● EXERCICE A:
Selon l'article sur le Grand Paris, jusqu'à quelle date l'exposition de la Cité de l'architecture et du patrimoine est-elle proposée ?
● EXERCICE B:
Rédigez la suite de l'article sur le Grand Paris à partir de sa dernière phrase.

● TEXTE FOURNI:
◇ ◇ ◇ ◇ ◇ ◇ ◇
Dix équipes d'architectes ont dessiné les plans futuristes d'une capitale inchangée depuis le Second Empire ou presque. Nicolas Sarkozy, comme tous ses prédécesseurs, désire laisser un héritage pharaonique aux Parisiens.

Dix équipes d'architectes ont dessiné les plans futuristes d'une capitale inchangée depuis le Second Empire ou presque. Nicolas Sarkozy, comme tous ses prédécesseurs, désire laisser un héritage pharaonique aux Parisiens.

Si vous allez à Paris dans les mois qui viennent, voici une activité intéressante - et gratuite. À l'intérieur du Palais de Chaillot, face à la tour Eiffel, la Cité de l'architecture et du patrimoine vous propose jusqu'au 22 novembre une passionnante exposition sur le «Grand Paris» - virtuel - XXIe siècle.

Plus exactement sur les projets futuristes de 10 célèbres architectes français ou étrangers, de Richard Rogers à Jean Nouvel ou Christian de Portzamparc.

Le Grand Paris, c'est LE projet de Nicolas Sarkozy qui, comme tous ses prédécesseurs, a l'ambition de laisser une trace pharaonique de sa présidence. Après le Grand Louvre et la Bibliothèque de France de Mitterrand, le Musée des arts premiers de Chirac - entre autres -, voici sans doute le projet architectural le plus ambitieux de tous.
◇ ◇ ◇ ◇ ◇ ◇ ◇
● CONTENU DES DONNÉES:

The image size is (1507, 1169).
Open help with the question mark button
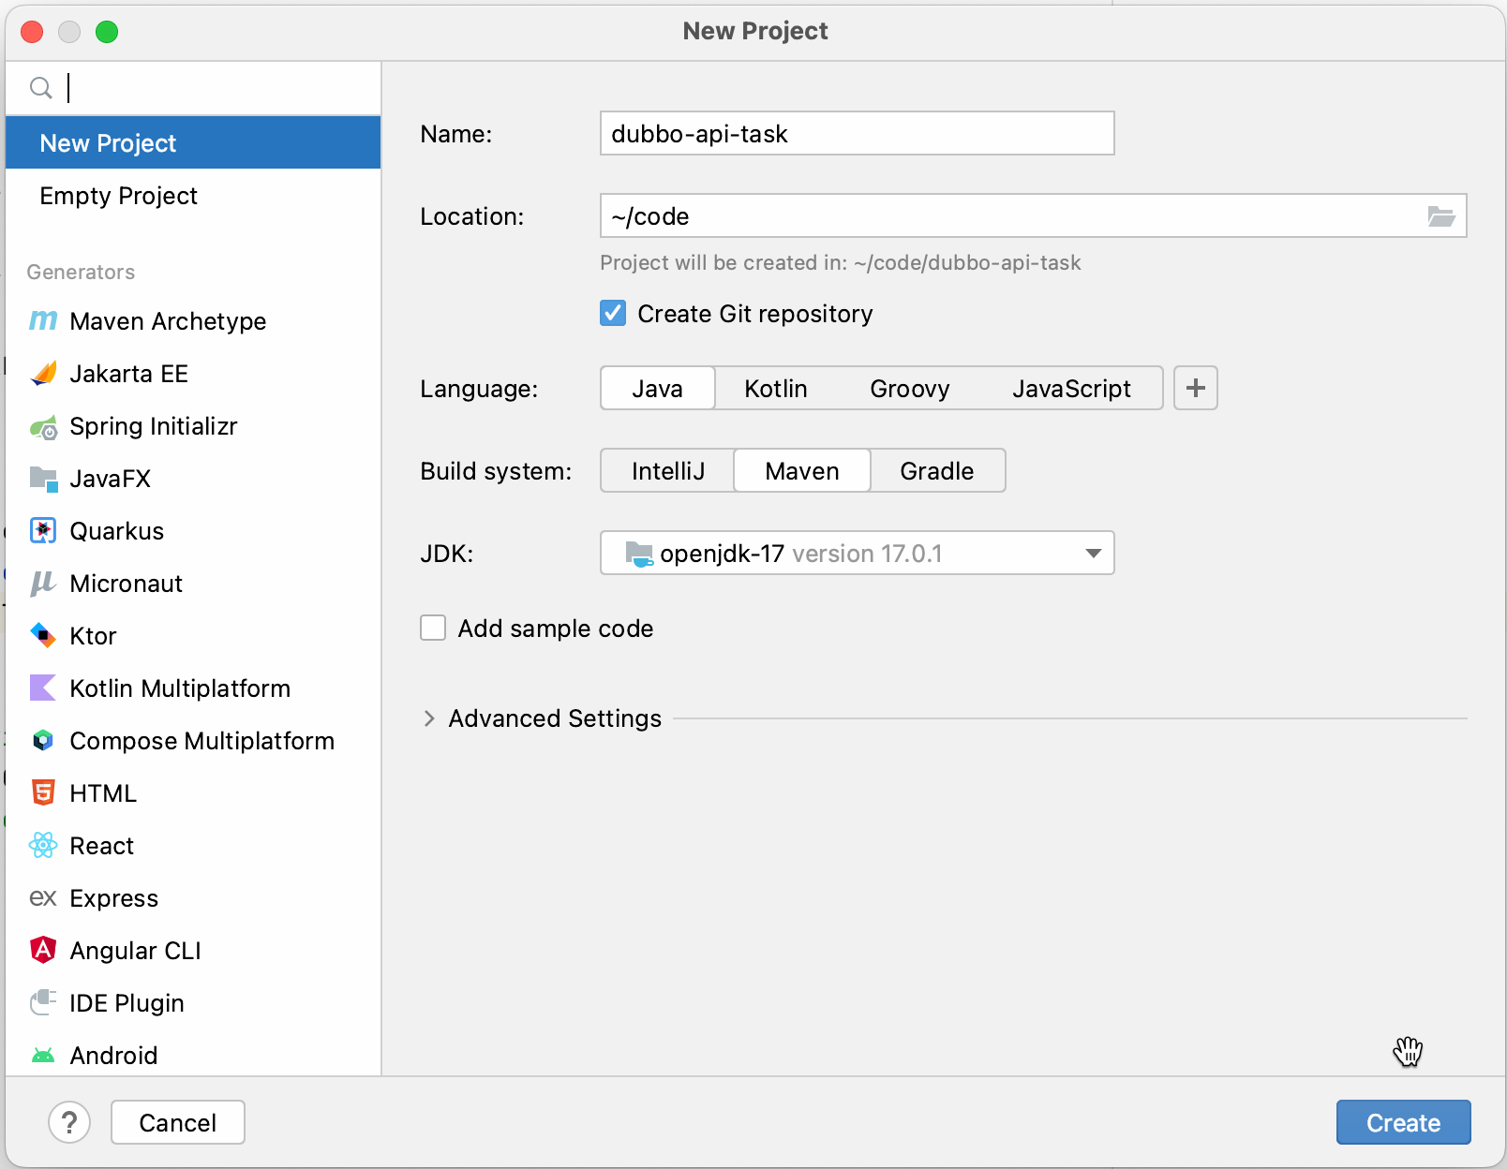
◇ ◇ ◇ ◇ ◇ ◇ ◇
● RÉPONSE ATTENDUE A:
Jusqu'au 22 novembre.

● RÉPONSE ATTENDUE B:
Car il s'agit de redessiner pour le XXIe siècle une métropole de quelque 10 millions d'habitants, dont les grandes structures sont inchangées depuis le Second Empire et les travaux du baron Haussmann.

Pour les architectes, un peu mégalomanes par nature, c'était un cahier des charges de rêve: pendant une année, ils ont planché sur cette grande capitale qui aura 12 ou 15 millions d'habitants au milieu du siècle. Sans d'ailleurs se poser la question du financement de ces travaux gigantesques. Petit détail...

Paris sur mer!

Le projet qui, à l'heure actuelle, a le plus frappé les imaginations est signé par l'équipe d'Antoine Grumbach. Il s'agit tout simplement de relier Paris à la mer, en développant sur 200 kilomètres un grand couloir de développement et de communication qui suivrait le cours de la Seine jusqu'au Havre.

Le fougueux - et ancien gauchiste - Roland Castro veut créer autour du grand parc de la Courneuve, qui est actuellement une zone déshéritée, une sorte de Central Park entouré de gratte-ciel et destiné à accueillir un quartier d'affaires et le ministère de l'Économie et des Finances. Sur l'étang de Gennevilliers - autre banlieue glauque - un nouvel Opéra sur le modèle de Sidney en Australie.

Un autre veut recouvrir de verdure les immeubles et les voies ferrées, créer autour de Paris plusieurs centres urbains attractifs d'un demi-million d'habitants. Un autre encore propose de doubler la superficie des forêts de la région parisienne, de manière à contrebalancer un processus de «densification» de la banlieue, que beaucoup suggèrent.

Le problème de Paris reste cette barrière infranchissable matérialisée par le boulevard périphérique et qui sépare Paris intra-muros - neuf kilomètres sur 15, plus de deux millions d'habitants - du reste de l'Île de France, avec plus de sept millions de personnes.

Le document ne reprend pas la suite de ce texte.